As shown in FIGS. 1-2, the label 10 extends generally inline with the rat tail shank 20. Further, the rat tail shank 20 and the second section 16 extend from opposite ends of the first section 15, and the label fold line 18 extends generally perpendicular to the shank 20 between the sections 15, 16. In a particular embodiment, the rat tail shank 20 is adhesive free except at the shank tip 22. As shown in FIG. 1, one jewelry tag embodiment 100 has a label 10 that is opaque and a rat tail shank 20 that is clear. As such, printing on the label 10 is readily visible, but the shank 20 is not readily visible when attached to jewelry in a display case, for example.

As shown in FIG. 2, another jewelry tag embodiment 200 has a label 10 and a rat tail shank 20 that are both clear. Printing on the label 10 is visible if held over an opaque background. Otherwise, the entire tag 200 is not readily visible, such as when attached to jewelry in a display case.

FIG. 3 illustrates a self-laminating rat tail jewelry tag 300 having a label 10, a rat tail shank 20 and a label fold line 18 that defines sections 15, 16 of the label 10. The jewelry tag 300 further has a flap 30 defined along a flap fold line 19. Advantageously, the flap 30 is adapted to laminate a section of the label 10 and is substantially clear so that printed matter on the laminated label 10 may be read through the flap 30.

As shown in FIG. 3, the label 10 extends generally perpendicular to the rat tail shank 20, and the flap 30 extends generally inline with the rat tail shank 20. Further, the rat tail shank 20 and the flap 30 extend from opposite ends of a first section 15 and the flap fold line 19 defining the flap 30 extends generally perpendicular to the shank 20. Both the label fold line 18 and the flap fold line 19 may be scored, perforated or otherwise delineated as described above. A second section 16 extends from an edge of the first section 15, and the label fold line 18 extends generally parallel to the shank 20. The jewelry tag 300 is configured so that the label 10 folds first and the flap 30 folds over and laminates the second section 16, as described with respect to FIGS. 4A-C, immediately below.

FIGS. 4A-C illustrate attachment of a rat tail jewelry tag 300, which has an unattached position 401 (FIG. 4A), an attached position 403 (FIG. 4B) and a laminated position 405 (FIG. 4C). As shown in FIG. 4A, a jewelry tag 300 is originally in an unattached position 401 such as after it is removed from a substrate 800 (FIG. 8) but before it is attached to an article, such as a jewelry piece or similar item. In the unattached position 401, the rat tail 20 is used to encircle a portion of an article.

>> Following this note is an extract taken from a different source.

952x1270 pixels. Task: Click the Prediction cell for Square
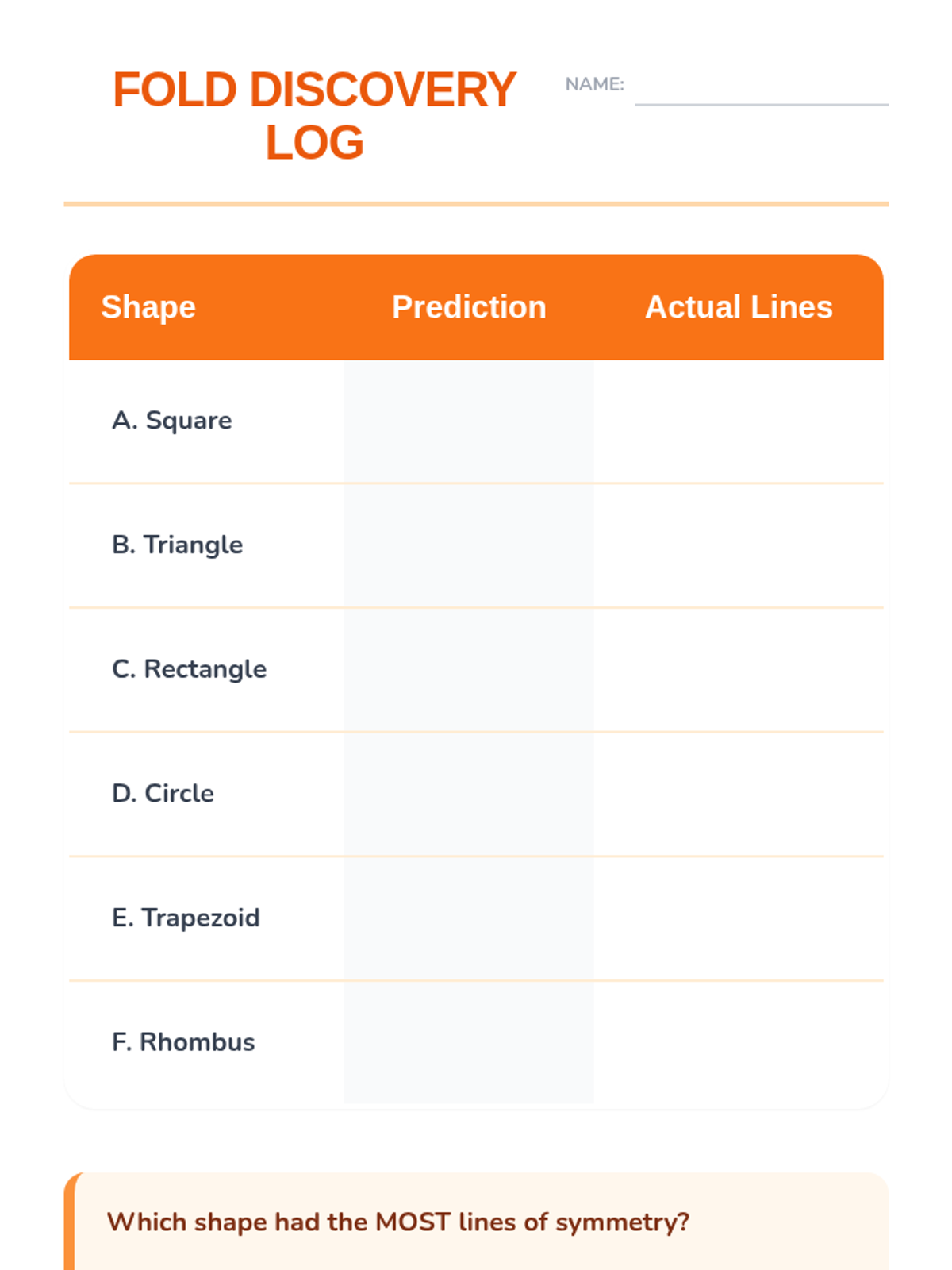(469, 421)
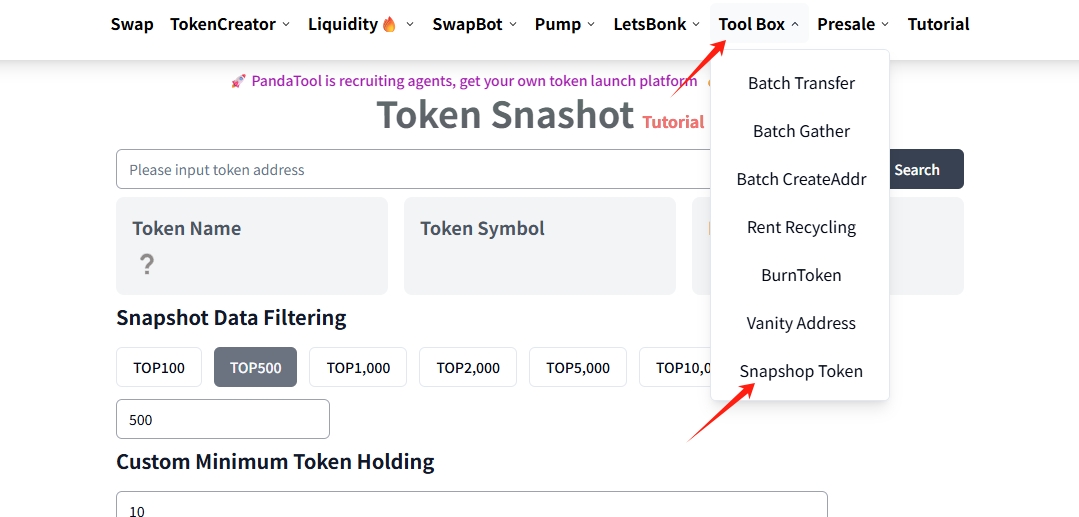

As shown in FIG. 4B, the rat tail 20 is bent back on itself so that the tip 22 adheres to the adhesive side 14 of the label 10. Adhesive on the rat tail tip 22 facilitates maintaining the rat tail 20 in a loop 25 while folding the tag 300. Also shown in FIG. 4B, the second section 16 folds over the rat tail tip 22 and against the first section 15 along the adhesive side 14 so that the label 10 adheres to itself and to the rat tail 20. In this manner, the label sections 15, 16 fixedly secure the rat tail 20 in a loop 25 and the label 10 forms opposite facing print surfaces 41, 42.

As shown in FIG. 4C, the flap 30 folds over the second section 16, so that the adhesive side 14 of the flap 30 adheres to the print surface 42 of the second section 16. In this manner, the flap 30 laminates and protects the print surface 42 and allows any printed matter on the print surface 42 to be easily read through the flap 30.

A self-laminating rat tail jewelry tag is described above as having a flap that extends from an end of a first label section opposite a shank and that folds inline with the shank so as to laminate a second label section. In another embodiment, a flap extends from an edge of a first label section and folds perpendicularly to the shank so as to laminate a second label section. In yet another embodiment, a double-wide laminating flap extends from an edge of a first label section and folds twice so as to laminate a second label section and then the first label section, wrapping entirely around both sections.

Barbell Tags

FIGS. 5-6 illustrate barbell jewelry tag embodiments 500-600 each having a joinable label 50 and a bar shank 60. In each embodiment, the joinable label 50 has a printable side 52 (FIG. 7A), an adhesive side 54 (FIG. 7A), a first section 55 and a second section 56. The first and second sections 55, 56 are disposed on opposite ends of, and connected by, the bar shank 60. The bar shank 60 is configured to bend into a loop 65 (FIG. 7B) so that the sections 55, 56 attach together clamshell fashion along the adhesive side 54 (FIG. 7A), with the printable side 52 forming opposite facing print surfaces 81, 82. In this manner, after the label 50 is printed, the bar shank 60 can be used to encircle or otherwise integrate with a portion of a jewelry piece or similar article so that the shank 60 secures the label 50 to the article.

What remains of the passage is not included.